- TASK DIRECTIONS: Count every line in the following listing that contains "editor", then report that count with nothing added.

- MATERIAL FOR THE TASK:
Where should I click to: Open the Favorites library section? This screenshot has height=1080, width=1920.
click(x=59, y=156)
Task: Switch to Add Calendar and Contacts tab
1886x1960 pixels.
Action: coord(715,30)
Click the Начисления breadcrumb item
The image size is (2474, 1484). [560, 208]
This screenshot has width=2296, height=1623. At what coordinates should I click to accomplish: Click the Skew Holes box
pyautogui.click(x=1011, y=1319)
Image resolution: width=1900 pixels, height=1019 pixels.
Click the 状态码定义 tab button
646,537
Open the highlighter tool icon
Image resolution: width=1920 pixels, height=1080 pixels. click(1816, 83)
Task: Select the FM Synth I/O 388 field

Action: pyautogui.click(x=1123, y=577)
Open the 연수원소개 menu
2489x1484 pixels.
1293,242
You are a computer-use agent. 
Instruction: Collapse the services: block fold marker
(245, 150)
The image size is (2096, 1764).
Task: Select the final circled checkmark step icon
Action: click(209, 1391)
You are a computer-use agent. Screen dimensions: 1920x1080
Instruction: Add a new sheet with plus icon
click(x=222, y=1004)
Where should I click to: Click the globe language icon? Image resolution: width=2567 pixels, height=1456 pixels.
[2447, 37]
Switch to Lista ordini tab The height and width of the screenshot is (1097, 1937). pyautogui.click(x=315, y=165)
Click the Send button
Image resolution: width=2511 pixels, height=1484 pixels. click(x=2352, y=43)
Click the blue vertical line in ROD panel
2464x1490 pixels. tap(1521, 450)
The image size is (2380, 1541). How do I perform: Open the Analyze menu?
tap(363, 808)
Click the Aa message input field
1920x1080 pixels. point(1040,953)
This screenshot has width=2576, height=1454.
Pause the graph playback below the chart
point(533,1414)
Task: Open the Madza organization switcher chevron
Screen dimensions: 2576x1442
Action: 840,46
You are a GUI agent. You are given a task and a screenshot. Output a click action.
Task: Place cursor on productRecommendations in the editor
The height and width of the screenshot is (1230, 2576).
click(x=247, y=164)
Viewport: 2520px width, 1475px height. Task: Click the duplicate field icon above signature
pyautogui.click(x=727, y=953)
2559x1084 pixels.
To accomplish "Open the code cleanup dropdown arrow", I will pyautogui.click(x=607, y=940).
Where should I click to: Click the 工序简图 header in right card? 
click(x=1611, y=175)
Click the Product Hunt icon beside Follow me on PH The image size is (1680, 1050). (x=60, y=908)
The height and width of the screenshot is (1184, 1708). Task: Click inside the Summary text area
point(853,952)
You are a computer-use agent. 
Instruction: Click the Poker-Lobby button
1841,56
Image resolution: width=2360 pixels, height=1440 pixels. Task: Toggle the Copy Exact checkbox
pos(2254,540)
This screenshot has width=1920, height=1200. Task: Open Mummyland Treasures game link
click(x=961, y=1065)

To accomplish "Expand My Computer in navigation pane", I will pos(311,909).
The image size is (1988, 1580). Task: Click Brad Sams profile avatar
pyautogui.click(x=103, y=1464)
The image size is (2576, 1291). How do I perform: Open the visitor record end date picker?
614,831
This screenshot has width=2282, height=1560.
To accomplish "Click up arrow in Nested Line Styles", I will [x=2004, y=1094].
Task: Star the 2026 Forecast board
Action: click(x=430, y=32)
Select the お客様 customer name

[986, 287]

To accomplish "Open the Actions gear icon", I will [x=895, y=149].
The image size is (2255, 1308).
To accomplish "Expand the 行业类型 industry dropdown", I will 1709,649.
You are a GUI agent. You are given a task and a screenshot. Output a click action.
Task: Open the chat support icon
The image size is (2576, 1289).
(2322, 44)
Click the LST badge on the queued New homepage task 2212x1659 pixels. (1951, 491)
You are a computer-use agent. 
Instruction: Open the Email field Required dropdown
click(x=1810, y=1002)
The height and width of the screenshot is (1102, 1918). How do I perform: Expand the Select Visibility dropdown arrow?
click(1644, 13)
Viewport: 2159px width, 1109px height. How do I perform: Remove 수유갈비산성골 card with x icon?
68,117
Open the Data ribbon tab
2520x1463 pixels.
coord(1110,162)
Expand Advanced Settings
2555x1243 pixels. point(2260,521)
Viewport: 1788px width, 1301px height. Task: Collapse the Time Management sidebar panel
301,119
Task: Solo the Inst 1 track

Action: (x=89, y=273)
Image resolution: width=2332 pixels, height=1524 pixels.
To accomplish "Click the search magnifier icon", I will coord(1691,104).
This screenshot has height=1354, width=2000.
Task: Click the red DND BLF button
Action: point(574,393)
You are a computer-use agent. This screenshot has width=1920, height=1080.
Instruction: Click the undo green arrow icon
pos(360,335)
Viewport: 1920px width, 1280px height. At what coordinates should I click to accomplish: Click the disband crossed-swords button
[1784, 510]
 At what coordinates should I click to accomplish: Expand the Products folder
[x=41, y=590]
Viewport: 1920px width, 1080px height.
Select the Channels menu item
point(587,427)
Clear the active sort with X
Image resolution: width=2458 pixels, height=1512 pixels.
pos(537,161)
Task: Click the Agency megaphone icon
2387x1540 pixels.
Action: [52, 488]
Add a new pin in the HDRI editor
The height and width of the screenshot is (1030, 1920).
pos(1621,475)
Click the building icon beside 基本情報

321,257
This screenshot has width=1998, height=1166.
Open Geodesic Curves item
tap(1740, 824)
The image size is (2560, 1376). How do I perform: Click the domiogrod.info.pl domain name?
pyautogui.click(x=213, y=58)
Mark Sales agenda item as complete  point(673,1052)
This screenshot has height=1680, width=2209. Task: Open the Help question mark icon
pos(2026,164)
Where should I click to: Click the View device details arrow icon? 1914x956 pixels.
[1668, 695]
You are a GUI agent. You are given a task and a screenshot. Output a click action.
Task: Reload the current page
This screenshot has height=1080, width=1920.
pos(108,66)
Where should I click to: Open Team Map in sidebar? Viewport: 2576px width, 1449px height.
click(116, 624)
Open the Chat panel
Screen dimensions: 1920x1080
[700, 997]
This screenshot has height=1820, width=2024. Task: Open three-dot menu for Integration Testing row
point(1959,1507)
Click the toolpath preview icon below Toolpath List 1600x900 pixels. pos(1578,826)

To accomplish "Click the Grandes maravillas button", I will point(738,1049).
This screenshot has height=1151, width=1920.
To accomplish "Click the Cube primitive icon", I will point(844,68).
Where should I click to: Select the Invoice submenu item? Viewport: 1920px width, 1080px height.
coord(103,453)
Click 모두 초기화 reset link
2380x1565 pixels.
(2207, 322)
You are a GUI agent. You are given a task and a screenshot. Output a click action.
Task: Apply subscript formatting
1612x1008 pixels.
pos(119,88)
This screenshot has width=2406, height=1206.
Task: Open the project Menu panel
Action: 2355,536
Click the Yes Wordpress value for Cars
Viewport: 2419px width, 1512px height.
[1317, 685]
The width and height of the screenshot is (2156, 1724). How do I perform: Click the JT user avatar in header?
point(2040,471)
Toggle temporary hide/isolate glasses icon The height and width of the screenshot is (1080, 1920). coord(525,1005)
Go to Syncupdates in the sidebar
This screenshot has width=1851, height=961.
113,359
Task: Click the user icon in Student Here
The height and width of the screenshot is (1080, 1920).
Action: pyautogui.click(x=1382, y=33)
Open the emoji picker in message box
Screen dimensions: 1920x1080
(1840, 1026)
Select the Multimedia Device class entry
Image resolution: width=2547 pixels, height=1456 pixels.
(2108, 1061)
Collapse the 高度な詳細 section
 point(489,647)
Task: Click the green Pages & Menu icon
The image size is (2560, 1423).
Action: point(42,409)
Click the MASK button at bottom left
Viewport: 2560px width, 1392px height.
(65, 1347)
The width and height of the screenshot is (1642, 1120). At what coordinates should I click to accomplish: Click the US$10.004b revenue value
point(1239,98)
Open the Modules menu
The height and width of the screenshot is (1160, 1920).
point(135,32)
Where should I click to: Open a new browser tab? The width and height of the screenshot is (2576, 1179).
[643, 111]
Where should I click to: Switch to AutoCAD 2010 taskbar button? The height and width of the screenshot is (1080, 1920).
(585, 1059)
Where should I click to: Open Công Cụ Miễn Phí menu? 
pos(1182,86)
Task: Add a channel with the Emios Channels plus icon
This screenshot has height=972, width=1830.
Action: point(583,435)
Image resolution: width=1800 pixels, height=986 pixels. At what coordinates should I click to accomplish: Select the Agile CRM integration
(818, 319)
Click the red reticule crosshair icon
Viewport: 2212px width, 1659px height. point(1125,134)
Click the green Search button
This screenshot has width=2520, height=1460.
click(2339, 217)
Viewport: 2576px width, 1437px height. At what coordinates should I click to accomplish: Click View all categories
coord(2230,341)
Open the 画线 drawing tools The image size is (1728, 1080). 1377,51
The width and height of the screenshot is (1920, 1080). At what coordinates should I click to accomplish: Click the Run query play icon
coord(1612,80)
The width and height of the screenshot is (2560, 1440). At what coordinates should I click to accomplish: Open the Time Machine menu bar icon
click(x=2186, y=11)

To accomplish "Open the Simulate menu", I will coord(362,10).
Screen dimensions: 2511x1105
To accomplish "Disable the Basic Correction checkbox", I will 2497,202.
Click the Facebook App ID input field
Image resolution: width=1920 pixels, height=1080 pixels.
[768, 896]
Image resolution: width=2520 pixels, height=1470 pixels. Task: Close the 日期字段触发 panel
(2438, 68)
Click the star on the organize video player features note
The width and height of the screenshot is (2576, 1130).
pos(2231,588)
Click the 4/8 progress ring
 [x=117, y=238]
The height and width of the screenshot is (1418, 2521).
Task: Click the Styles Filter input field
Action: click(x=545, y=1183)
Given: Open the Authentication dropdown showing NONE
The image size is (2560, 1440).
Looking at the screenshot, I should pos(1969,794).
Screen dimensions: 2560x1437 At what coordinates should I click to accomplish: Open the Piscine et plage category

- RESULT OF THE EXERCISE: 2